Il y a plusieurs phénomènes qui peuvent -je dis bien qui peuvent- concourir à l'entrée d'un liquide dans une pièce.
Le
premier est la diffusion, phénomène que l'on voit bien en action quand
on place une goutte d'encre dans un verre d'eau : progressivement
l'encre se disperse, et l'eau se teinte un peu.
Ce phénomène a
lieu sans que l'on ait besoin d'agiter l'eau ou l'encre. Si l'on veut
s'en convaincre, il suffit de prendre un verre d'eau très calme et d'y
déposer très doucement une goutte d'encre : en une demi heure environ,
l'eau se teinte, la goutte disparaissant. Pourquoi cette dispersion ?

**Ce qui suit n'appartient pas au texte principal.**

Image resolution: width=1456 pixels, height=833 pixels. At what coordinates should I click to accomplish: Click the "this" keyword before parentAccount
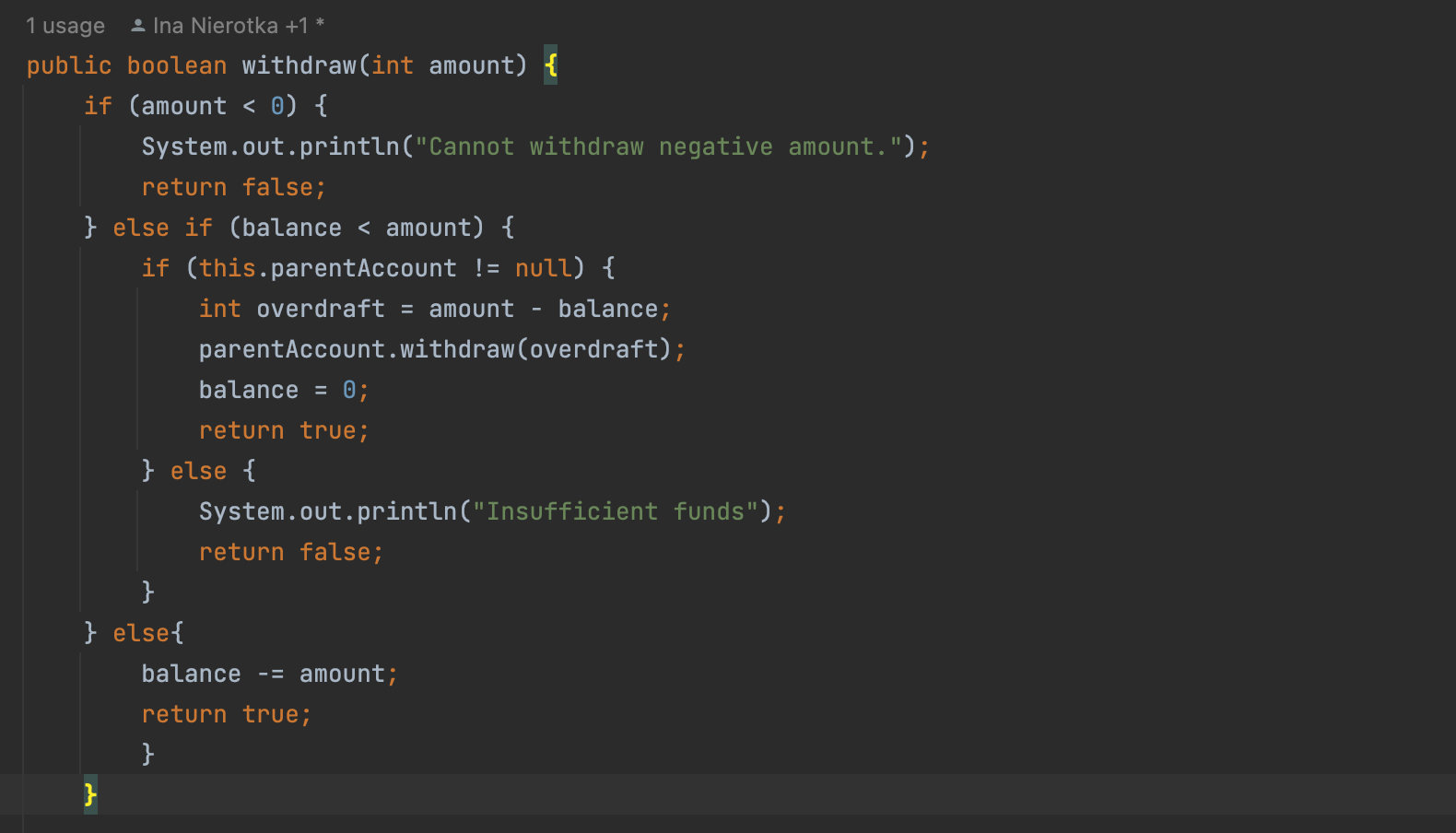click(x=227, y=268)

Parce que les molécules d'eau, qui sont comme de très petits objets
animés de mouvements (pensons à des boules de billard) viennent heurter
les molécules de l'encre, initialement groupées, et leur communiquer
leur énergie par des chocs, de sorte qu'elles les dispersent.
Cette
diffusion moléculaire est à l’œuvre, par exemple, quand on place des
morceaux de carotte, de la viande, des feuilles de thé dans de l'eau
froide ou chaude : les molécules des matières immergées, quand elles ne
sont pas enfermées dans des structures qui les empêchent de bouger,
diffusent dans le liquide, tandis que le liquide diffuse dans les
parties qui lui sont accessibles. Quelles sont ces parties ? Pour les
tissus végétaux, il y a lieu de considérer qu'ils sont faits de deux
types de tissus, à savoir le parenchyme et les tissus conducteurs. Le
parenchyme n'est pas facilement accessible, parce qu'il est composé de
cellules jointives, sortes de petits sacs fermés. En revanche, le tissu
conducteur est fait de canaux, qui, comme ils sont ouverts, sont en
communication avec le liquide extérieur : il peut donc y avoir des
échanges par diffusion.
Un autre mécanisme par lequel le liquide extérieur peut entrer dans les matières est la capillarité.
Cette
fois, pensons à un pinceau dont on place la pointe dans de la peinture
un peu liquide : on voit alors le liquide monter entre les poils, parce
que le liquide, en quelque sorte, colle aux parois. Le mécanisme est
apparenté à celui qui fait remonter un liquide sur le bord d'un verre,
et qui engendre ce que l'on nomme u ménisque dans un petit tube. Quand
il y a une fente, une fissure, une crevasse dans un solide, le liquide
où ce solide est immergé entre dans le solide par capillarité. Et l'on
comprend ainsi que , un bouillon corsé puisse donner du goût à des
matières telles que le poireau, ou une masse de feuilles d'épinards…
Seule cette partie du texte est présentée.